Greg Robertson: And one thing that I would just add is that when you think about the increase in 2024 over 2023, we made obviously some hires throughout the year in 2023, but some of those were back-end loaded. So when you’re looking at a full year over full year impact from the back half folks that we hired in 2023 that will be in for the full year in 2024. So that kind of contributes to part of the — a little bit larger increase on a year-over-year basis, just those folks coming in at the end of the year. And then Q4, as you guys know, we’ve mentioned in the past that there’s some seasonality and accruals in Q4. And in Q1, what we have is, we have a reset of those accruals looking at a full year basis and just recognizing on a quarterly basis. So Q4, there’s seasonality and kind of accrual catch-ups. And then in Q1, there’s a reset of those accruals, which reflect the full year expectation on various line items.
Brett Rabatin : And then back on just the funding in the mix. I wasn’t quite clear. I may have missed it. What’s the plan to replace the bank term funding program money, assuming that is up in March? And just thinking about the margin dynamics later this year, given the repricing of loans, could you have liabilities actually repricing lower in terms of the net cost versus increasing asset yields still due to repricing lower-yielding loans.

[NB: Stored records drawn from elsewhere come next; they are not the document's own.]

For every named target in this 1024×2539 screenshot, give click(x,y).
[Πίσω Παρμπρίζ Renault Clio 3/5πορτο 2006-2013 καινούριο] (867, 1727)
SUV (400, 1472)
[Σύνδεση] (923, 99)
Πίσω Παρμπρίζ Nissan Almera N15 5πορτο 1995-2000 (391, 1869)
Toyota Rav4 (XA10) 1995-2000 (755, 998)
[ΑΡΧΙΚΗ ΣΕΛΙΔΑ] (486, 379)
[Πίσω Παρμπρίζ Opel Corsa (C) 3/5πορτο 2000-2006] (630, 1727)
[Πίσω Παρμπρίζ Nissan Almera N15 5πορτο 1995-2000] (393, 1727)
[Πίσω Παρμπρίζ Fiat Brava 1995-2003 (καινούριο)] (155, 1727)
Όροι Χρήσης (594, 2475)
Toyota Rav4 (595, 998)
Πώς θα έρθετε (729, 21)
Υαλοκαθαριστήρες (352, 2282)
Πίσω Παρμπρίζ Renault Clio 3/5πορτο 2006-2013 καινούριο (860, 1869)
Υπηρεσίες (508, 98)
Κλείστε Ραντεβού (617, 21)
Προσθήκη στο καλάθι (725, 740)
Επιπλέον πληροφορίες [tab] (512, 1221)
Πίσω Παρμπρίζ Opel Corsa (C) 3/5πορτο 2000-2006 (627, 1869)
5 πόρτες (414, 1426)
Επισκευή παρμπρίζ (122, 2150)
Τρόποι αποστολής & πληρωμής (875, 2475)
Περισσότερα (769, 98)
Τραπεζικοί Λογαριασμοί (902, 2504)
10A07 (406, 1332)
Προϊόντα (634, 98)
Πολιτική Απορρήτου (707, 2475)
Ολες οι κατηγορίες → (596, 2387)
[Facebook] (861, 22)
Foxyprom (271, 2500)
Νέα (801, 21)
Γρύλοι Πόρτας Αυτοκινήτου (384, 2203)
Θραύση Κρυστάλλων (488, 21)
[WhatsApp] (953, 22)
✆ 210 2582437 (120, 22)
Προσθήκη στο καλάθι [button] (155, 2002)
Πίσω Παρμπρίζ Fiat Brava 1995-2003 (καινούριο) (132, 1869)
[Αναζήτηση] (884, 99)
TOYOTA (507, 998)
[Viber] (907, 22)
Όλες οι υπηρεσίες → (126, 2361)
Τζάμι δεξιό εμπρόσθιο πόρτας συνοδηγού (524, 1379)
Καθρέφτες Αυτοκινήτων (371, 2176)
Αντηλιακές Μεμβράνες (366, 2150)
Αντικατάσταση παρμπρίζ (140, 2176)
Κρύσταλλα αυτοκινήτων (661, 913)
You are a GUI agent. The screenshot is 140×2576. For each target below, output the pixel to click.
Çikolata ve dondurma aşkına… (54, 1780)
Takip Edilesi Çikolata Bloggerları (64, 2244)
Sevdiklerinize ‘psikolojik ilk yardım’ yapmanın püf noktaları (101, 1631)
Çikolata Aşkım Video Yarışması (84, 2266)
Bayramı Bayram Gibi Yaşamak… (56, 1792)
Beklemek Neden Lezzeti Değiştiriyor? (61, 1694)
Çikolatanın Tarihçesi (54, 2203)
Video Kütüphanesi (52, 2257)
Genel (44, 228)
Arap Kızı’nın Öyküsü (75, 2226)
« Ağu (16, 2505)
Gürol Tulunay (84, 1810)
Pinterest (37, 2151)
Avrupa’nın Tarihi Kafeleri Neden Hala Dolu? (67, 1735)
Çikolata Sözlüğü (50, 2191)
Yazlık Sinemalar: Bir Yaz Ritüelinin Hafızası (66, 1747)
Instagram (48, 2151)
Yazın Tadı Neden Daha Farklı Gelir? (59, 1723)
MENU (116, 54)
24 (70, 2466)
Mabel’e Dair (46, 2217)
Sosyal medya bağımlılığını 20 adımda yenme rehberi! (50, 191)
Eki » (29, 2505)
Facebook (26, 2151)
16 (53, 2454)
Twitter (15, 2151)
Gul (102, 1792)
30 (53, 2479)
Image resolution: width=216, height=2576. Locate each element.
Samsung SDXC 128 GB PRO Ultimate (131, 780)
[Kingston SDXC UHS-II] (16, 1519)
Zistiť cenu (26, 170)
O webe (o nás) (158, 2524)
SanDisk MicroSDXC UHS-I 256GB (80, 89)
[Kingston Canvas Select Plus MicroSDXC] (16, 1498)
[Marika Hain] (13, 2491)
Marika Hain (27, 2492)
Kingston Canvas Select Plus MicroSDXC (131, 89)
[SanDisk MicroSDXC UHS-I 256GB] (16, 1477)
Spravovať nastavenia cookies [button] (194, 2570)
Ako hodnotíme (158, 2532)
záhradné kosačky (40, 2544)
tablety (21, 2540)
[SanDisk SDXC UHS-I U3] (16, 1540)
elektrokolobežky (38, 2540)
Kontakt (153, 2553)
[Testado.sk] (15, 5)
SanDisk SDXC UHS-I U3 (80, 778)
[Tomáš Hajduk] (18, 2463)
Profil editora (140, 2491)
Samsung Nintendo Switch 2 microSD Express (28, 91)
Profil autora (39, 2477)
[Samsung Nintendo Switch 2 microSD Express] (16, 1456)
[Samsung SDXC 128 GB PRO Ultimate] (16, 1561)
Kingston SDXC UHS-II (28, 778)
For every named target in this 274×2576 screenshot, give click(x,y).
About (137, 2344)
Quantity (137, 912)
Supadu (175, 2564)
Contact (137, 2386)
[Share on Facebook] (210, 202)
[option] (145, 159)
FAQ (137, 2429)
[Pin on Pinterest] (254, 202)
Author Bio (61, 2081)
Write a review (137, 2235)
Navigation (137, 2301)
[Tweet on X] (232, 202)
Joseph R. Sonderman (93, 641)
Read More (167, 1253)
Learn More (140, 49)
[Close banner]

Greg Robertson: I’ll start with the first question. I think what we’re prepared to do is with BTFP specifically, is we’re going to look at the optionality on this, whatever makes the most economic sense for us but we have been carrying probably 50% of the balance to pay-off the BTFP in cash on the balance sheet because of the ability to earn said fund if the rate it is today. So we’re prepared to pay that off and at least in part or in whole by certain different options. One of those options could be depending on economics. You can extend BTFP for another 12-months, the day before the program expires. So we will look at all the options on that. And I think the second part of your question was the funding on the liability side.
I think you’re exactly right. We’ve tried to position as that money market focus to be able to quite possibly lower the cost of the liability side while still experiencing some pickup in yield on the loan side with some of the repricing. So we’ll try to be opportunistic with that as well.
Operator: Your next question comes from the line of Feddie Strickland from Janney Montgomery Scott.
Feddie Strickland : Just wanted to ask your thoughts on capital management. Could we see further dividend increases over time or potential repurchases? Or is there still more of a focus on just building capital to support organic growth or maybe M&A in longer term? Just Curious how you’re thinking about the capital stack?
Jude Melville: Yes. I think our priority has been and is to incrementally grow the capital levels to prepare for opportunities to see what M&A might come up or what other lift outs or additions or we’re not planning on a significant amount of hiring this year. Certainly, we want to be prepared for opportunities and believe in the word optionality. So having a stronger capital stack puts us in a better position to be able to take advantage of those opportunities. We have — we did raise the dividend last quarter, and at March 5 years in a row in which we’ve increased the dividend, if I remember correctly. And I do think that there is — the we have a mix of shareholder base — there is a healthy percentage of our shareholder base that’s retail, and those value and appreciate the return of that dividend, and we feel like that’s an important thing to an important return that we provide.
And so we’ll continue to certainly do that. And in an ideal world, assuming everything goes well, we’ll we try to stick with increasing it incrementally on an annual basis. But we’ll take it quarter by quarter and see what opportunities we have open to M&A, should that possibility rise? And had the opportunity to look at a number of deals in 2023 and didn’t feel like it was the right — those were the right decisions at time for us, but certainly taking that on real-time decision basis. So I would say that could have answered your question pretty succinctly if I had chosen to, but basically, we want to prioritize, continue to incrementally increase our capital, grow within that retained earnings stream. And we think increasing the capital base over time will give us some optionality to take advantage of opportunities, which we think we’ve done a good job of that over time.